Table 3. Summary of the average sizes of microdroplets obtained using a confocal microscope
No. Chemical agent Average size of microdroplets/µm
0.1% Uranin A 0.3% Sudan III 0.1% Uranin A+ 0.3% Sudan III
1 Anionic surfactant only 9.4 6.1
2 Surfactant 1 10.3 6.8 7.4
3 Surfactant 2 6.8 5.8 5.0
4 Sacrificial Agent 1 7.9 20.1 8.8
5 Sacrificial Agent 2 4.8 4.6 6.8

Note: The experimental system contains oil and water phases, 5 mL each, with surfactant mass fraction of 3%; average size of microdroplets is calculated based on a sample of 80% of the detected microdroplets.

+===+

▶ _Given instruction 1_: From the microdroplet size table, output the part that opens with the words "Note: The experimental" and closes with "the detected microdroplets.", copied exactly.
▶ _Given instruction 2_:
Answer these questions using the microdroplet size table:
(a) What instrument was used to obtain the microdroplet sizes?
(b) What volume of each phase does the experimental system contain?
(c) What is the average microdroplet size for Sacrificial Agent 1 with 0.3% Sudan III?

▶ _Dataset extract_:
+===+

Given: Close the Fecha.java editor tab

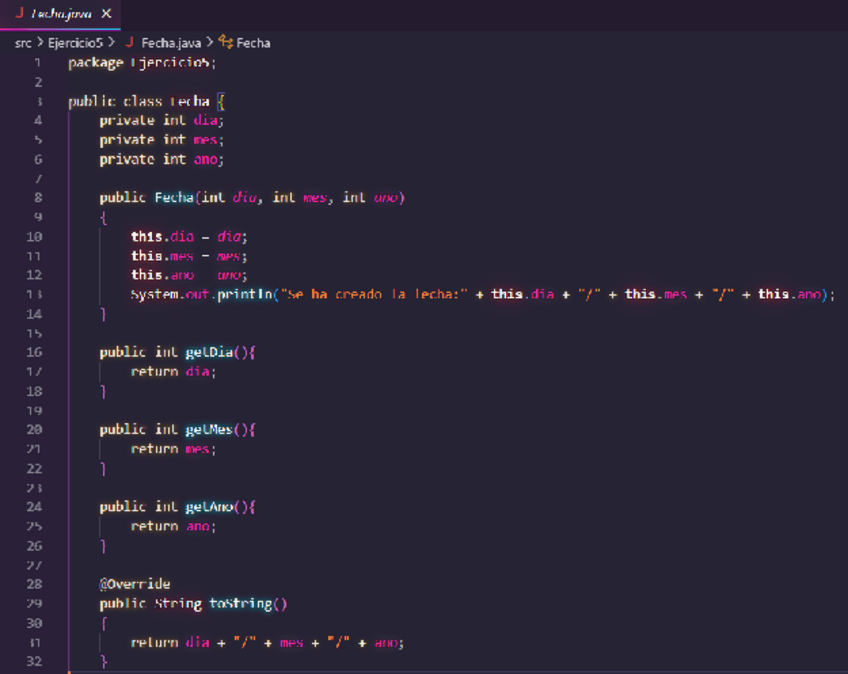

+===+

▶ _Result 1_:
Note: The experimental system contains oil and water phases, 5 mL each, with surfactant mass fraction of 3%; average size of microdroplets is calculated based on a sample of 80% of the detected microdroplets.

▶ _Result 2_:
(a) A confocal microscope.
(b) 5 mL each of the oil and water phases.
(c) 20.1 µm.